▶ [Exercise input]:
= Beginning of Section =
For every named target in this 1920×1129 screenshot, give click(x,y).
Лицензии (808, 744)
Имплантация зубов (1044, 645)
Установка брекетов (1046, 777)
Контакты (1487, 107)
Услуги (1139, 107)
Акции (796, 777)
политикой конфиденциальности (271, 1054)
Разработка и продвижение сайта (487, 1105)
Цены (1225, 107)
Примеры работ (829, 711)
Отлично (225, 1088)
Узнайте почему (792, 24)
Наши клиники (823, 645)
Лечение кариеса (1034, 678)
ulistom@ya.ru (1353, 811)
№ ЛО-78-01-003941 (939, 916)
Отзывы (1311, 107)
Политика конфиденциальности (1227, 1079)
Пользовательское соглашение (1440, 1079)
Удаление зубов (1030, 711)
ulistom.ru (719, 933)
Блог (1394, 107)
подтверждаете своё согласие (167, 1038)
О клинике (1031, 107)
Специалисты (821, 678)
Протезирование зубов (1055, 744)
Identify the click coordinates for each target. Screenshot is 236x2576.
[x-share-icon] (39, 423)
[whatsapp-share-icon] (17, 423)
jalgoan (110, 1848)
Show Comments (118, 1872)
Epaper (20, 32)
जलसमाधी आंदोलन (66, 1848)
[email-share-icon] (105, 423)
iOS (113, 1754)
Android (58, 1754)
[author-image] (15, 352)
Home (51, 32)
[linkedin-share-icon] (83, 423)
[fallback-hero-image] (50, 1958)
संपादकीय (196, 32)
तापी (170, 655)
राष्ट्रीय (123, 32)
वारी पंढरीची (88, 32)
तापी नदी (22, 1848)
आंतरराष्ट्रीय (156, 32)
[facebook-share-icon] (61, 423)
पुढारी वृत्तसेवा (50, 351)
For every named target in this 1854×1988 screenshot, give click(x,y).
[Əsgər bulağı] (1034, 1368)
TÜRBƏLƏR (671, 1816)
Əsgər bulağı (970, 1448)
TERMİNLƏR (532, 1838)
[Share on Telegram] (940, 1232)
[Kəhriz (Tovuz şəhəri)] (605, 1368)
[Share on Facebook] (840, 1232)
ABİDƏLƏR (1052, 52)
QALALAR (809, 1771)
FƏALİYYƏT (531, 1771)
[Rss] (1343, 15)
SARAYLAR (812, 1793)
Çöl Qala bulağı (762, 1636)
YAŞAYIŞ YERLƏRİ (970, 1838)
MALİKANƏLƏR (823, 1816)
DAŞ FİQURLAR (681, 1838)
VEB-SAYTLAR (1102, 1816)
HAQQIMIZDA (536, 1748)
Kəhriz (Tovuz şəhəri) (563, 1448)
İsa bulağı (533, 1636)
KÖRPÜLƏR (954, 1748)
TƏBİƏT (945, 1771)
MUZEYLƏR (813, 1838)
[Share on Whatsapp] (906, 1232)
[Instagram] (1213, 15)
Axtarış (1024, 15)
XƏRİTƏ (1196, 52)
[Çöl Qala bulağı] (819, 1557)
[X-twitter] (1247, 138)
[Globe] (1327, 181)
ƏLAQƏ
= End of Section =
▶ [What the exercise asks]: Exactly as they stand, set down the lines from the top of the data through the line with "Отлично (225, 1088)".

▶ [Solution for this exercise]:
For every named target in this 1920×1129 screenshot, give click(x,y).
Лицензии (808, 744)
Имплантация зубов (1044, 645)
Установка брекетов (1046, 777)
Контакты (1487, 107)
Услуги (1139, 107)
Акции (796, 777)
политикой конфиденциальности (271, 1054)
Разработка и продвижение сайта (487, 1105)
Цены (1225, 107)
Примеры работ (829, 711)
Отлично (225, 1088)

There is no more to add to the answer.